The software solution might be to add a graphic or parametric EQ plugin somewhere in your virtual pedalboard to regain some of that brightness/presence.  I know that's not a warm-fuzzy solution, but I've noticed that very few multi-effects pedals have true-bypass, and I believe one reason is because they know that we'll realize that there is some sacrifice in dynamics and tone going from A to D and back again.  My Line6 X3 Live has major tone suck with no effects engaged.  But they know that you're not likely to actually use it with all effects bypassed and you can always boost the global EQ to get back most of what is lost.

I will try to find some time to do a frequency response measurement to see if it can be shown empirically. 

jkrafft

Yep, should have given my signal path, so here it is:
Guitar->Mesa Triaxis->Two-notes C.A.B.->pi-stomp->audio interface (Audient ID14)

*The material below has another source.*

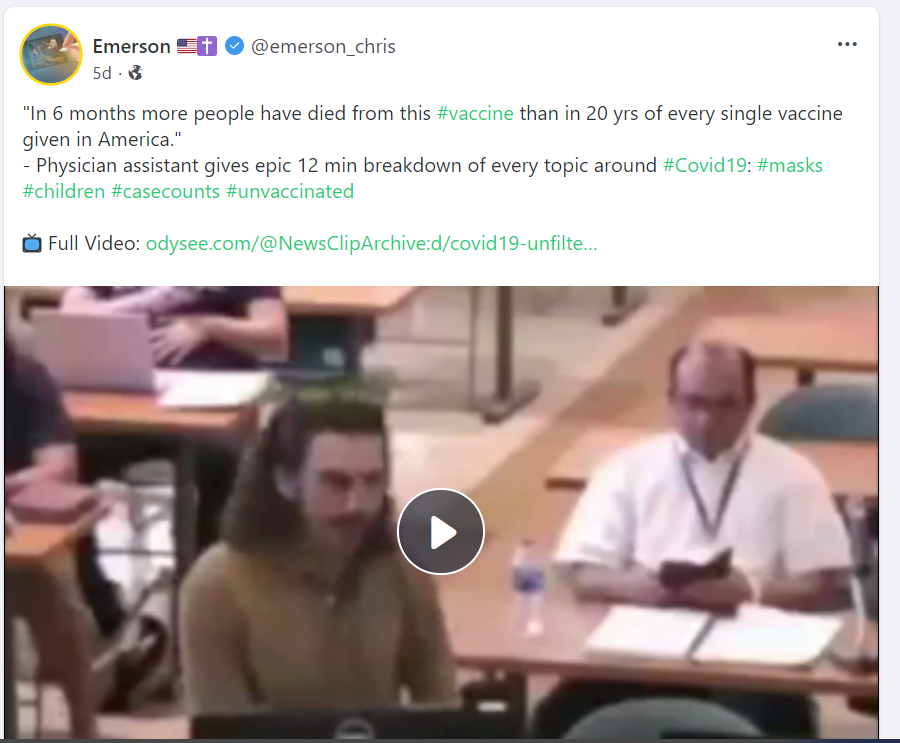The width and height of the screenshot is (900, 743).
Task: Click the TV emoji before Full Video
Action: click(x=32, y=243)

I've also done a little test, I'll post screenshot when I'll be back home but, using a white noise generator, I've compared the results and it seems a few things are happening:
- There's a low-pass filter at 20kHz (that's expected)
- there's a drop in the lows (around 125Hz)
- there's what would look like a -5dB hi-shelf EQ at around 25.kHz
That doesn't really suggest something electonically related.
Might be a some kind of bug (I mean undocumented funcctionnality) in the sound card implementation.

Right now, I'll compensate with EQ.
Long term fix, if part of the sound card limitations, might be to have an EQ in the jack signal path to avoid having that on MOD.

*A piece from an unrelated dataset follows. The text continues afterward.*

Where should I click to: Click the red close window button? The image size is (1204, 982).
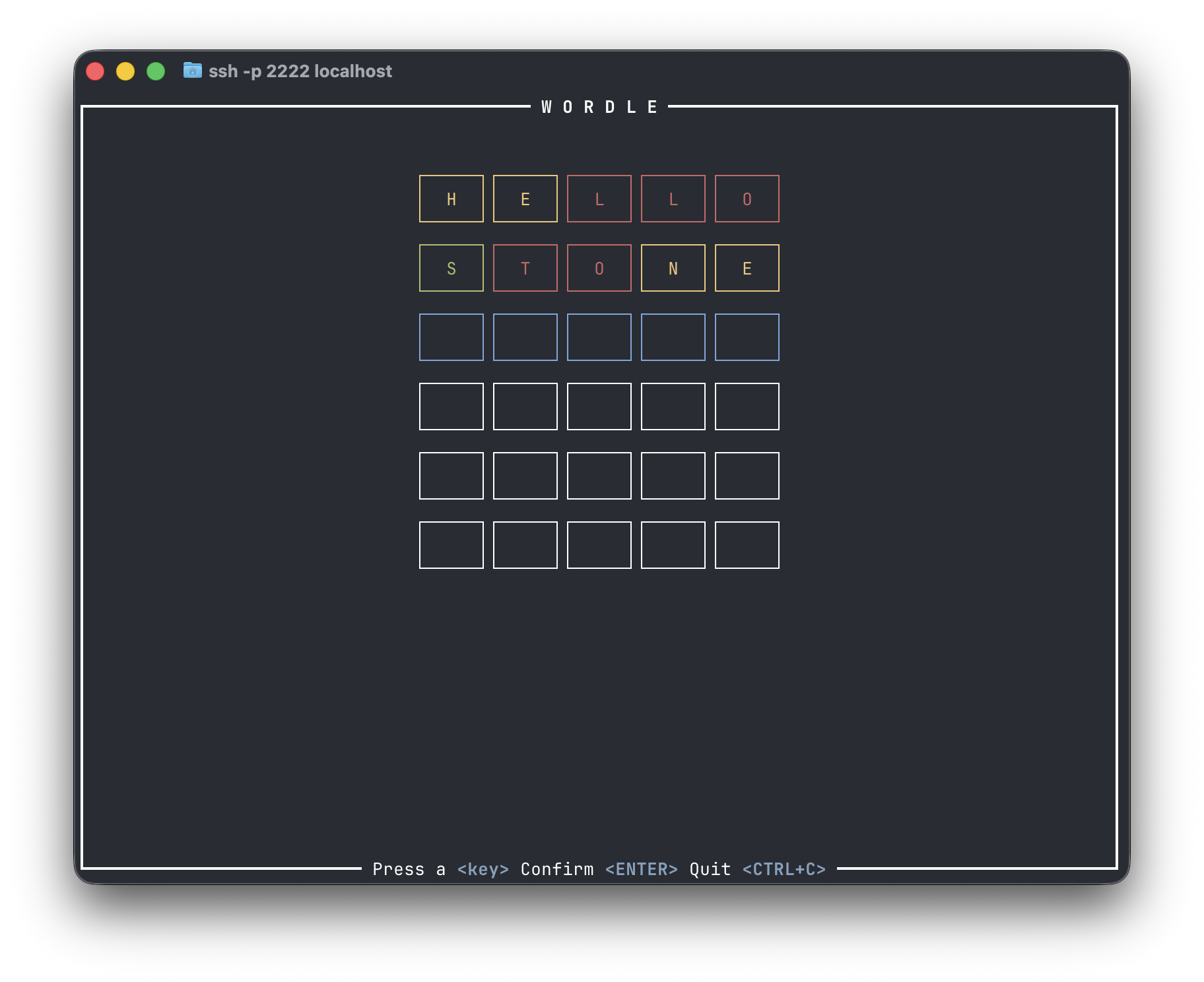point(95,71)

I'll send aditionnal info as soon as possible.
thx

jkrafft

#3
Meant at around 2.5kHz
here's some screenshot.
For lack of better method for now.
First is bypassed, second is engaged with a blank pedalboard (lead going from input to output)

Randall (Admin)

Interesting.  Thanks for doing that and posting the results.

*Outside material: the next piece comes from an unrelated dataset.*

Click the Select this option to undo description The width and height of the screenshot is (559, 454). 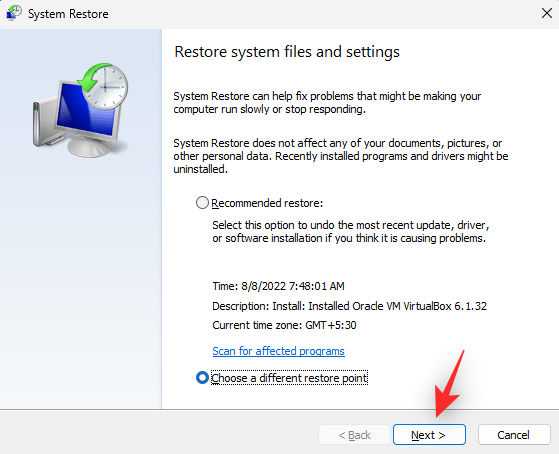pyautogui.click(x=351, y=231)
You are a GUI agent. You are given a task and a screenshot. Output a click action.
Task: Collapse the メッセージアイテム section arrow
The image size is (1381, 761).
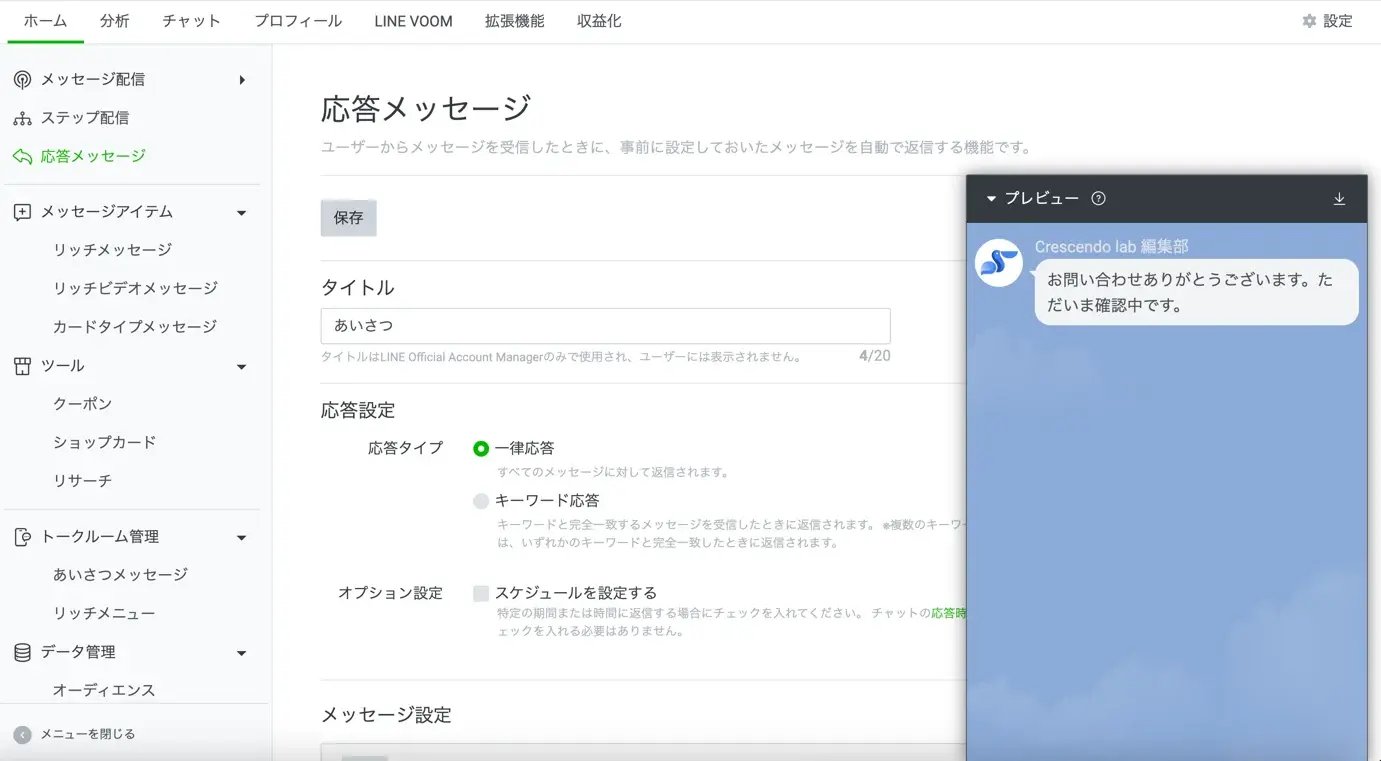click(x=241, y=213)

Yeah, the 20kHz rolloff is expected for most any audio DAC.  The low dips seem fairly minor, but the roll-off above 2.5k would seem to be noticeable.

It would be interesting to pin down whether software is a factor at all (MOD, jack, alsamixer, etc.).  You might want to check alsamixer ($ alsamixer -c 0) and determine the effect of the Playback Deemphasis and ADC Highpass controls.  From the pi-stomp setup script, I set the default to have Deemphasis enabled (which could definitely roll-off highs) and ADC Highpass disabled (which would roll off lows).

Unfortunately, I've never found good documentation for alsamixer that describes any of the settings to much extent.  It seems like possibly enabling "Output Mixer Line Bypass" and disabling "Output Mixer HiFi", would be the best test for assuring software isn't modifying the signal.  I'm fairly certain the A/D and D/A conversion is still done in that case (as opposed to an analog bypass of the signal which I don't believe is physically possible), but again, without documentation, I'm only guessing.

I will ask Flatmax (creator of AudioInjector) if he knows the expected freq-response or use of low-pass filters in the design. 

jkrafft

OK, it seems the "playback deemphasis" is the problem (cf screenshots).
It sounds much better now.
You can still here a very slight tone shift when engaging the pistomp, but it's now very subtle and as you pointed out somewhat expected.

Randall (Admin)

Nice, thanks.  It's probably worth considering disabling the deemphasis by default.  I enabled it because some plugins, like the guitarix amp sims, can produce some annoying high frequency artifacts and deemphasis seemed to help.  I didn't realize it was cutting high-mids though and to the extent that you revealed.

I'm glad that at least there is a switch for it.  I'll at least add something to the pi-Stomp wiki about it.

jkrafft

Yes, at least now we know what the issue is all about.
Long term update might be usefull to ajust that kind of settings directly on the pistomp.

Side note, "output mixer line bypass" seems to still do the A/D D/A conversion and is fairly transparent (I had a number of pedal with buffered that weren't that good, so I guess the audioinector is doing a pretty good job, at least on guitars).
That might even be usefull if one day you want to implement a software full bypass footswith assignable capability.